Когда либеральная протестантская теология эпохи Адольфа Гарнака осознала проблему эллинизации христианской "керигмы" во всем ее объеме, она поняла эллинизацию, в общем, негативно — как фальсификацию, подмену, затемнение первоначального смысла. Однако здесь перед нами вопрос, на который едва ли возможен слишком простой ответ. Ранняя встреча с культурой греческого типа была содержательно, существенно важна для христианства. Переиграть историю невозможно, да и не нужно: "что Бог сочетал, того человек да не разлучает". У греческой культуры — на присущем ей секулярном уровне — есть универсальный смысл, созвучный христианскому универсализму. Вправду ли, однако, синтез платонизма и аристотелизма как philosophia perennis есть необходимое и достаточное философское осмысление христианской веры на все века и для всех цивилизаций? Полвека назад в определенных кругах было модно говорить о philosophia perennis, сегодня о ней не говорит, кажется, никто. Благоразумнее так и оставить большой вопросительный знак — и заодно признать глубокую правоту Отцов Церкви, в свое время столь противоречиво высказывавшихся об отношении между христианской верой и культурой язычников. Только притиворечивый ответ и был адекватным: только он учитывал одновременно потребность веры в культурной реализации — и ее принципиальную трансцендентность всякой культуре, о которой мы говорили выше.

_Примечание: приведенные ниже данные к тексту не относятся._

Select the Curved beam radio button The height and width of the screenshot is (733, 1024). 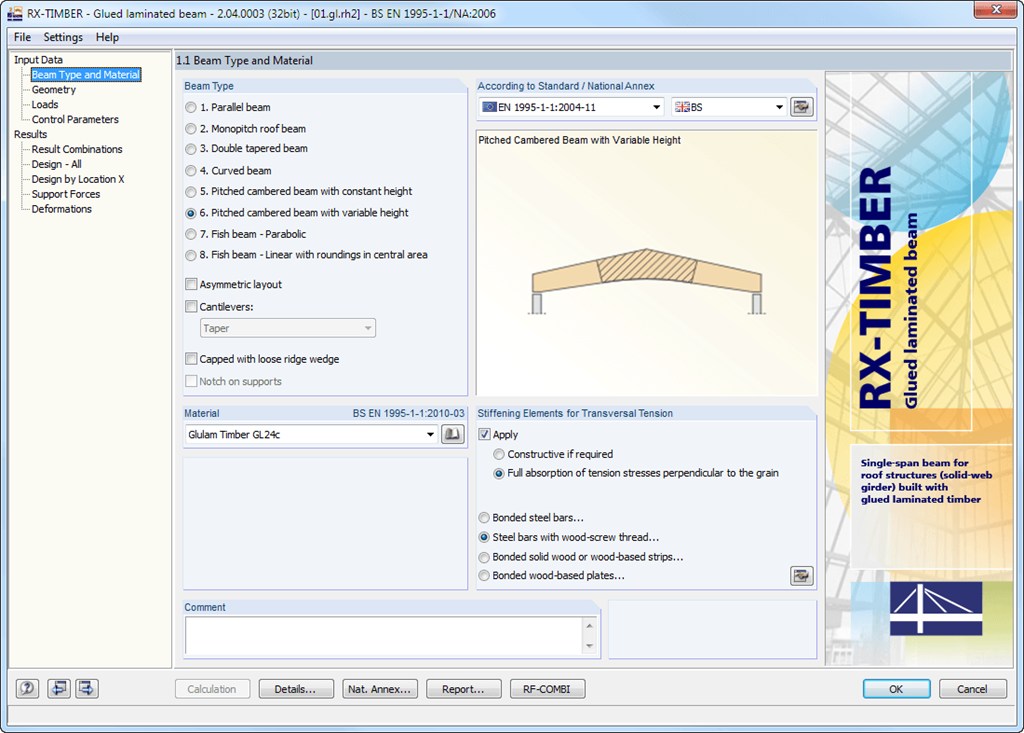[190, 170]
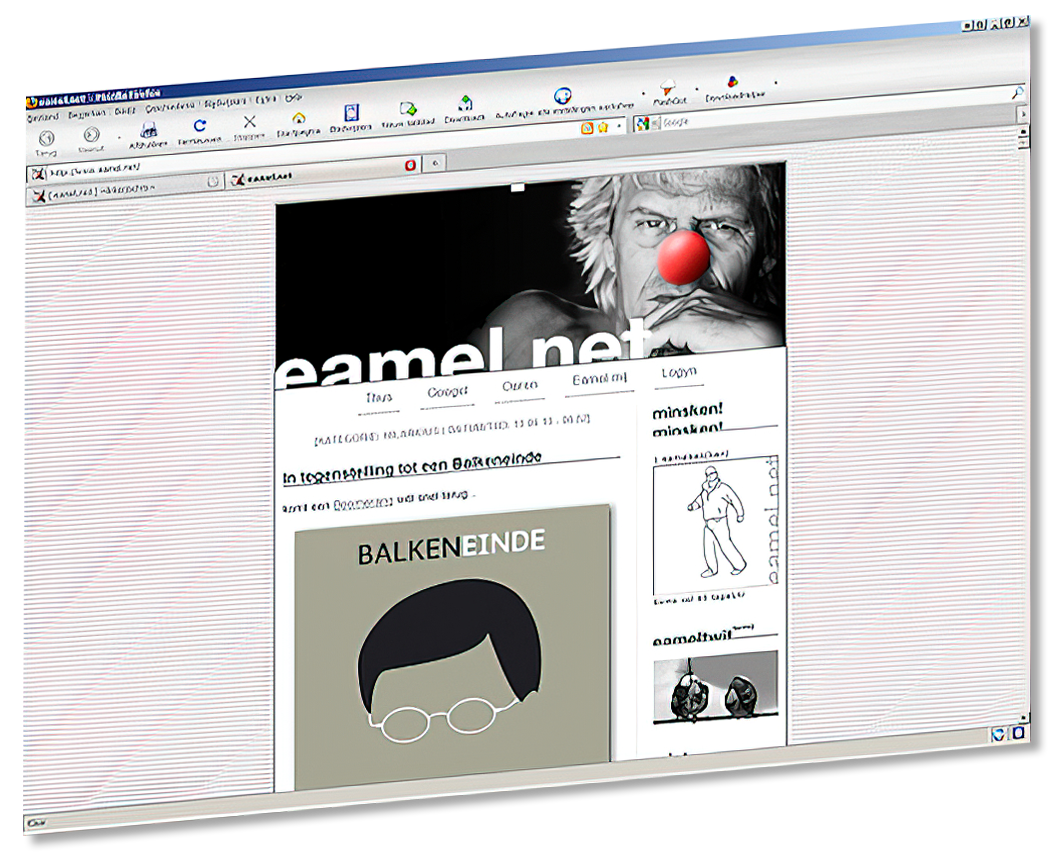This screenshot has width=1056, height=853.
Task: Click the orange RSS feed icon
Action: click(588, 127)
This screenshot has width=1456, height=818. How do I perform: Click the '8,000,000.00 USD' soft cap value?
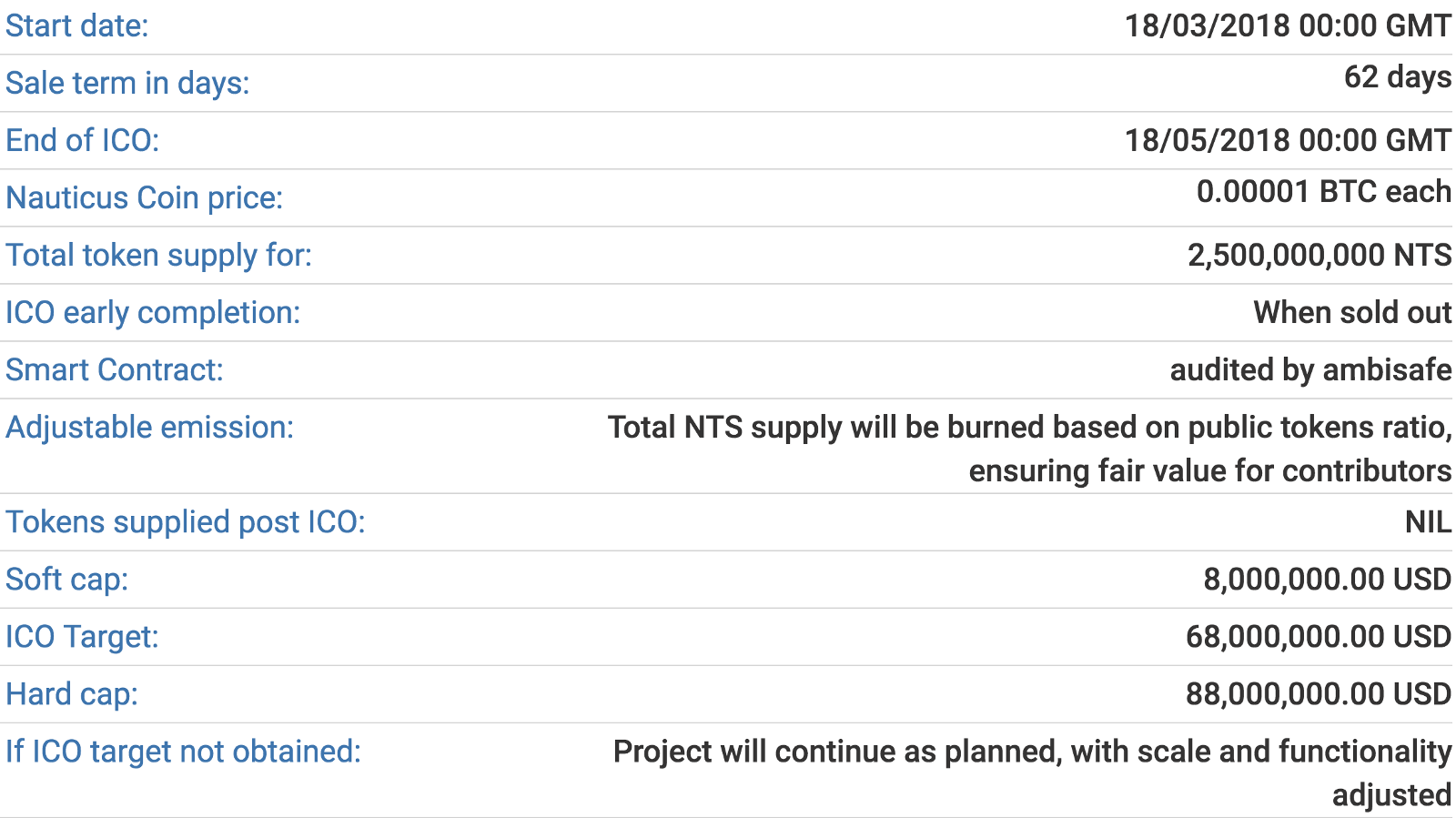click(1327, 579)
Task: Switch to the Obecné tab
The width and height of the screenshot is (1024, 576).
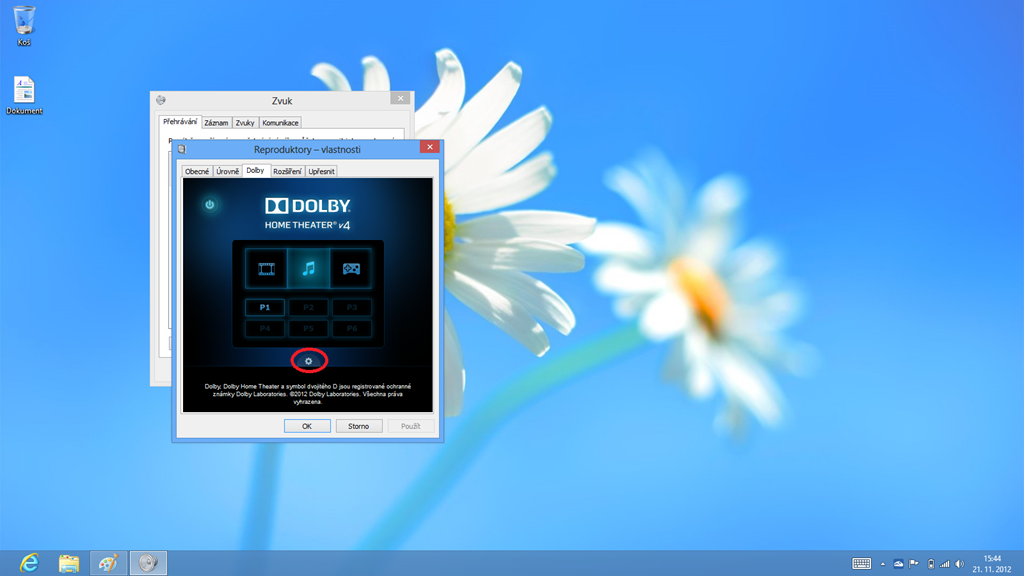Action: coord(197,171)
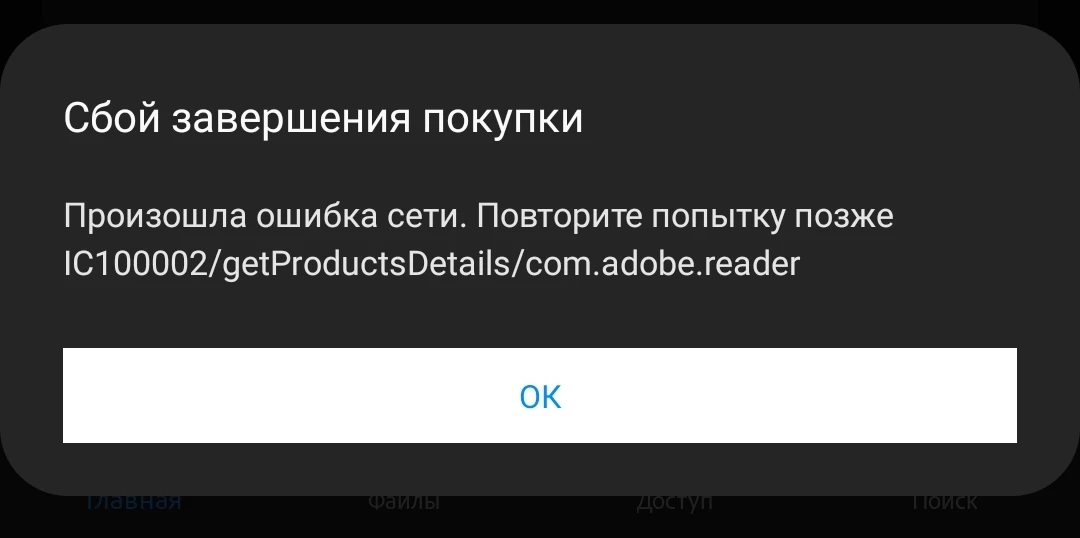The image size is (1080, 538).
Task: Open the Главная tab behind the dialog
Action: (x=133, y=502)
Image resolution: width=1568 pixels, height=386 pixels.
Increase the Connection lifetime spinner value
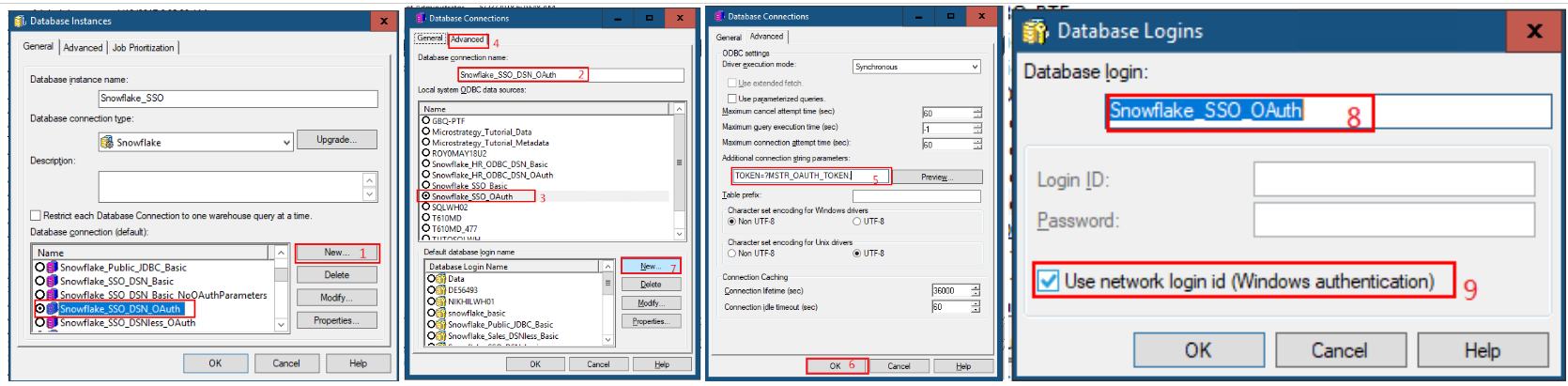coord(976,287)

Христианство совершает свой страннический путь из одной эпохи в другую, из одной цивилизации в другую. Чрезмерная самоидентификация с определенной культурой — чересчур тяжелая ноша на этом пути. На пороге Нового времени казус Галилея возник не в силу конфликта научного знания с Откровением, но как следствие авторизации Церковью античной науки, то есть аристотелевско-птоломеевской модели космоса. Китайское, японское, корейское христианство должно иметь свободу интегрировать Конфуция и Лао-цзы совершенно так же, как средиземноморское христианство интегрировало Платона и Аристотеля. Но культурную модель нельзя сменить в одночасье, как меняют одежду. В своем отношении к культурным традициям христианство должно соединять предельную свободу и непринужденность — с предельной честностью и трезвостью.